Ils ont d’abord soulevé ce problème dans un article publié dans le journal Adipocyte en 2013. L’année suivante, une étude Allemande n’a pas utilisé les tests ELISA, mais une méthode plus précise et plus longue (la Western blot). Les chercheurs allemands se sont associés aux autres scientifiques pour tester les anticorps qui ont été utilisés dans plus de 80 études pour mesurer les niveaux d’irisine, et ils les ont analysés en ayant recours à la méthode “Western blot” plus fiable.
Les chercheurs ont découvert deux problèmes majeurs. Premièrement, les anticorps n’arrivaient pas à détecter une protéine de la taille correspondante à celle de l’irisine dans les échantillons de sang – et ce même chez des chevaux entrainés pour courir sur de longues distances. Deuxièmement, chaque anticorps réagissait fortement avec plusieurs protéines du sang qui n’étaient pas de la taille de celle de l’irisine.
Pour vérifier ses conclusions, le laboratoire d’Erickson a synthétisé deux versions différentes d’irisine. Les chercheurs ont ensuite ajouté différentes quantités de ces protéines à leurs échantillons puis ont fait de même avec l’autre test (Western blot). Ils ont montré que les anticorps pouvaient détecter même d’infimes quantités d’irisine, et qui étaient dans les tailles attendues (20 et 13 kilodaltons).
Les chercheurs ont conclu que leurs résultats remettent en cause toutes les données précédentes qui ont été obtenues avec les tests ELISA pour l’irisine, et qu’il est peu probable que cette hormone joue un rôle physiologique chez les êtres humains.

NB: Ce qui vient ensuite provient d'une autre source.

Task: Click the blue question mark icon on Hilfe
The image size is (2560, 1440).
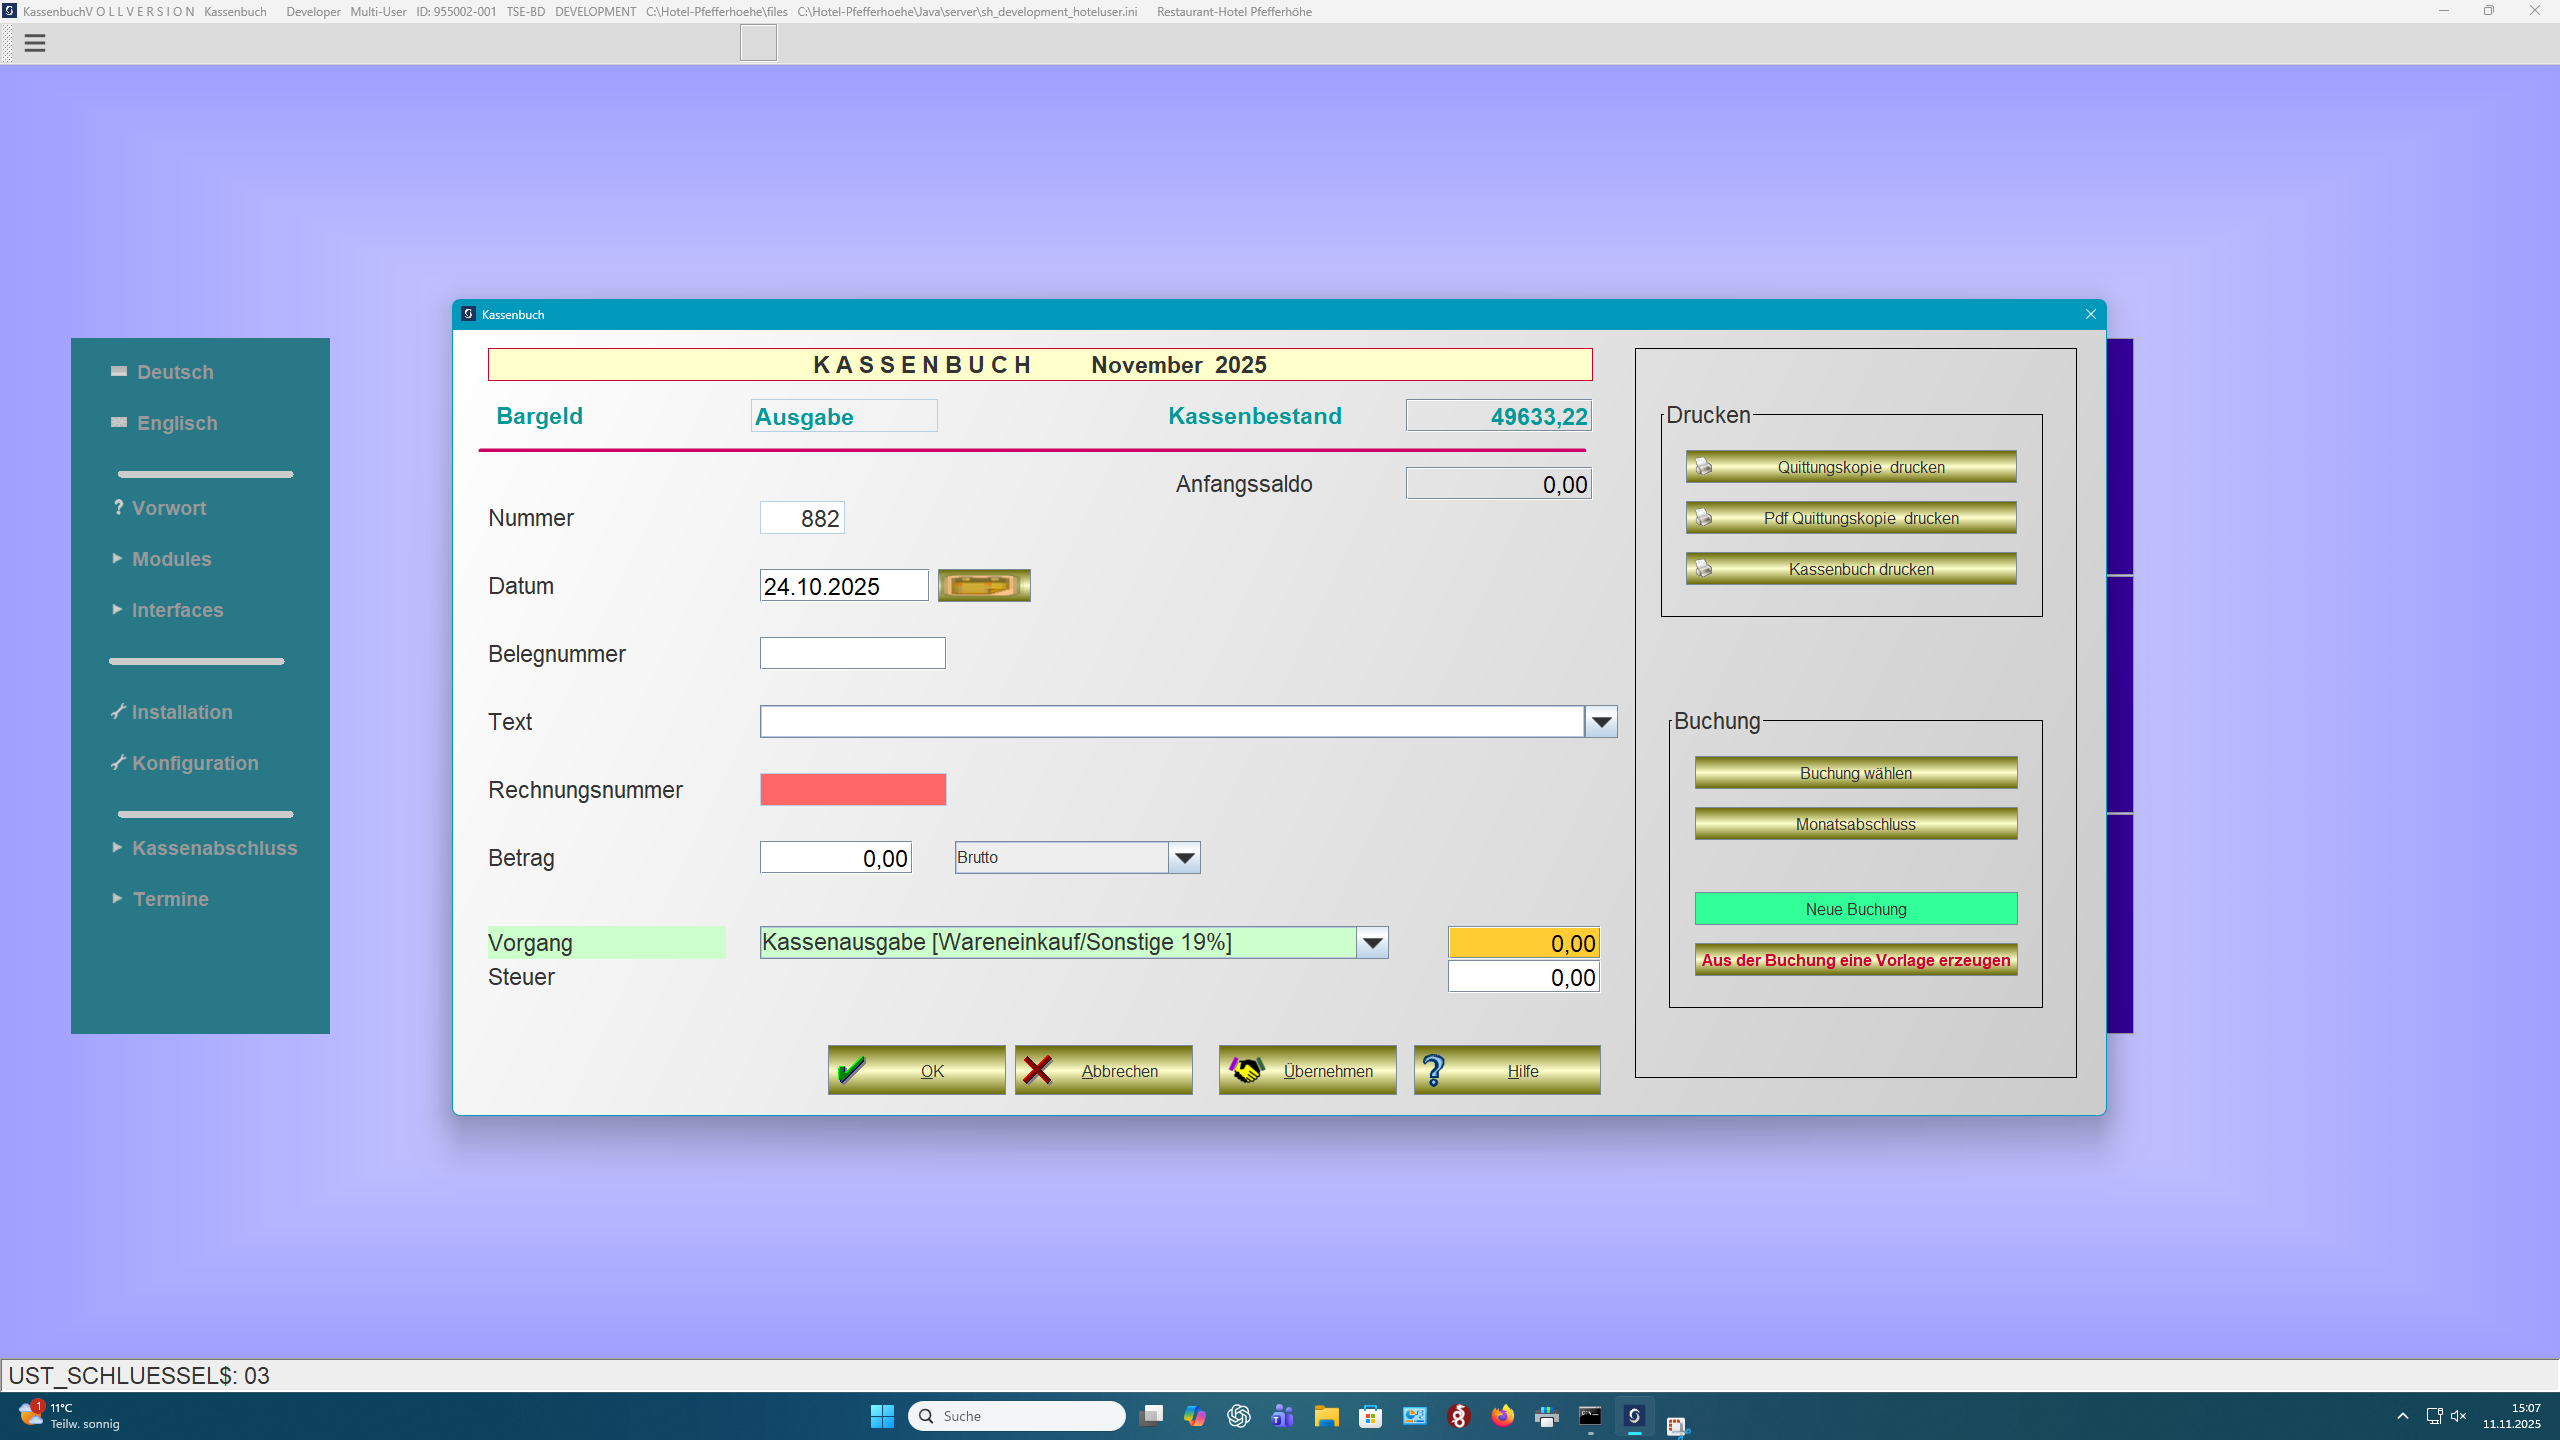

“Nos conclusions ont du sens, surtout à la lumière des travaux des autres chercheurs qui ont montré que la version humaine du gène FDNC5 a une mutation délétère au début,” explique les chercheurs. “En conséquence, les êtres humains peuvent produire moins d’un pourcent de l’irisine présente chez les autres espèces. Les humains mettent ce gène KO – ils ne peuvent pas produire de FNDC5, et donc ne peuvent pas produire d’irisine.”
Références :
[1] Irisin – a myth rather than an exercise-inducible myokine. Elke Albrecht, Frode Norheim, Bernd Thiede, Torgeir Holen, Tomoo Ohashi, Lisa Schering, Sindre Lee, Julia Brenmoehl, Selina Thomas, Christina A. Drevon, Harold P. Erickson, Steffen Maak. Scientific Reports, 2015. DOI:10.1038/srep08889.